■ Set problem ■
Please identify each line in the material below that contains the word "computer" and copy those lines out.

■ The input ■
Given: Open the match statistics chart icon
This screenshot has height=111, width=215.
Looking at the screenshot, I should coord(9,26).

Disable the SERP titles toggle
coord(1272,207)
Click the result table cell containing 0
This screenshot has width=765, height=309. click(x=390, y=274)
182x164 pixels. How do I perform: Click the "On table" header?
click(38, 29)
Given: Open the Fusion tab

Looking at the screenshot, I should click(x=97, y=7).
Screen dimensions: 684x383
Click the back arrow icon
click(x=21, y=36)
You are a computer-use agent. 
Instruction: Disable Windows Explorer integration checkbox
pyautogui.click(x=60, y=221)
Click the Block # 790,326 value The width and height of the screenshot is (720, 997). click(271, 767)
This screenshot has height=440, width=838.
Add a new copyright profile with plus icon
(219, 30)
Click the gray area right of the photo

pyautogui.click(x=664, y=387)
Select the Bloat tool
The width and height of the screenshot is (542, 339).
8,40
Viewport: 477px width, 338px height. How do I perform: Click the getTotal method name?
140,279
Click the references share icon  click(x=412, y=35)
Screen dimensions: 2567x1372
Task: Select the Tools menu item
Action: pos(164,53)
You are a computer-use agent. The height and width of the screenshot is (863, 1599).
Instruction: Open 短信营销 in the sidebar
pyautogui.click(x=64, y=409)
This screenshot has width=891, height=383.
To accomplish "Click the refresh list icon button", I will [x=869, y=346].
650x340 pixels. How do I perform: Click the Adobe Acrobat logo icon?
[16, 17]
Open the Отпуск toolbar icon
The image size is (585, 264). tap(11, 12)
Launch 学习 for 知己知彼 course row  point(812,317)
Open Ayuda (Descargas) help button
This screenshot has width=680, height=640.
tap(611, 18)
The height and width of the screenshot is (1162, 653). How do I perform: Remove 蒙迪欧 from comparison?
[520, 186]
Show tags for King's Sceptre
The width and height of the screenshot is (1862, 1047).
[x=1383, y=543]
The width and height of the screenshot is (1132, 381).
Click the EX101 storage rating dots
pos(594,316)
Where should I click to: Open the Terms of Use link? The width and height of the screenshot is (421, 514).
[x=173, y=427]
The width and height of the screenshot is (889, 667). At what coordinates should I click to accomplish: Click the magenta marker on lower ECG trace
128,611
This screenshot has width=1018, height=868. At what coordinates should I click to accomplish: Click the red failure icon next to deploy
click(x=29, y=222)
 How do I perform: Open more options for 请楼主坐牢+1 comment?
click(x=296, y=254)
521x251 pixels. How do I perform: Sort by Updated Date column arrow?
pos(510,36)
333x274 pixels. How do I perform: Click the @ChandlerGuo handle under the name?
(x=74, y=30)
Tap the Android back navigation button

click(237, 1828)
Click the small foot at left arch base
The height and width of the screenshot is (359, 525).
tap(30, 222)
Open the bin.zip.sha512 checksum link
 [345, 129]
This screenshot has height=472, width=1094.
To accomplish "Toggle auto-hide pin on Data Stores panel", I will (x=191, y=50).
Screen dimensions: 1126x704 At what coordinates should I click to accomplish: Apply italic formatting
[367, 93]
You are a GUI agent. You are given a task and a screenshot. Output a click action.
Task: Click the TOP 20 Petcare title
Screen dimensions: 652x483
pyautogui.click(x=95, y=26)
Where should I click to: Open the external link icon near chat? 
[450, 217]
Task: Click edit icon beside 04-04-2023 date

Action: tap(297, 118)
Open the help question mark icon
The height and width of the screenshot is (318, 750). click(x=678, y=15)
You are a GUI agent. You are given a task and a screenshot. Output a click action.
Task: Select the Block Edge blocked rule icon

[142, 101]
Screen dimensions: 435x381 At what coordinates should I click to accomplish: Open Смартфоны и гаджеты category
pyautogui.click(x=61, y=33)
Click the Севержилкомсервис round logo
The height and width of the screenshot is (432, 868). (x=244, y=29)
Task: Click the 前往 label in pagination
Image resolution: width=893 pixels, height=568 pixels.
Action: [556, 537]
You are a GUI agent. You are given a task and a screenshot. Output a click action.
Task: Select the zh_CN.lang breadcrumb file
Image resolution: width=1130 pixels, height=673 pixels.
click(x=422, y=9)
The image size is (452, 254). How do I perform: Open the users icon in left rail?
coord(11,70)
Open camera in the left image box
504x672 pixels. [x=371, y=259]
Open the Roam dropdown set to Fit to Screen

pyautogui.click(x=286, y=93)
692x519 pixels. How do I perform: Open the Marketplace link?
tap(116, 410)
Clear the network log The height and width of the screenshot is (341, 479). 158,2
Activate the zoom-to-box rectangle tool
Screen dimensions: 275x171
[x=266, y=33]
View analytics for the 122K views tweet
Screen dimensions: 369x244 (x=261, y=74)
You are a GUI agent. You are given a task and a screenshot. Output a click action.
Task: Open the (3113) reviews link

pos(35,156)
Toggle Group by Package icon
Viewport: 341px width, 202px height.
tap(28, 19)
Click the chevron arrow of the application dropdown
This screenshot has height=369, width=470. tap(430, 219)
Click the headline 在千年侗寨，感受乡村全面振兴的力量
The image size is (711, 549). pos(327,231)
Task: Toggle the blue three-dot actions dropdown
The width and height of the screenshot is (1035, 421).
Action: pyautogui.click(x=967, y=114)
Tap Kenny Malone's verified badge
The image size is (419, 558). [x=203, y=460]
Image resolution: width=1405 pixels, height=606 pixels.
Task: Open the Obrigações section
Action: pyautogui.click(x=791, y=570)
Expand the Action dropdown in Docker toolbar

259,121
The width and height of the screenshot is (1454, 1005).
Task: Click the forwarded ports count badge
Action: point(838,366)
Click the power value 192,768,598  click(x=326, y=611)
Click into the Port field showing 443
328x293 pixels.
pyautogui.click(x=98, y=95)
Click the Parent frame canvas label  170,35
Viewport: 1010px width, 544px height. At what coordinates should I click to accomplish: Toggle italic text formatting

■ Complete output ■
You are a computer-use agent. 
You are a computer-use agent. The height and width of the screenshot is (863, 1599).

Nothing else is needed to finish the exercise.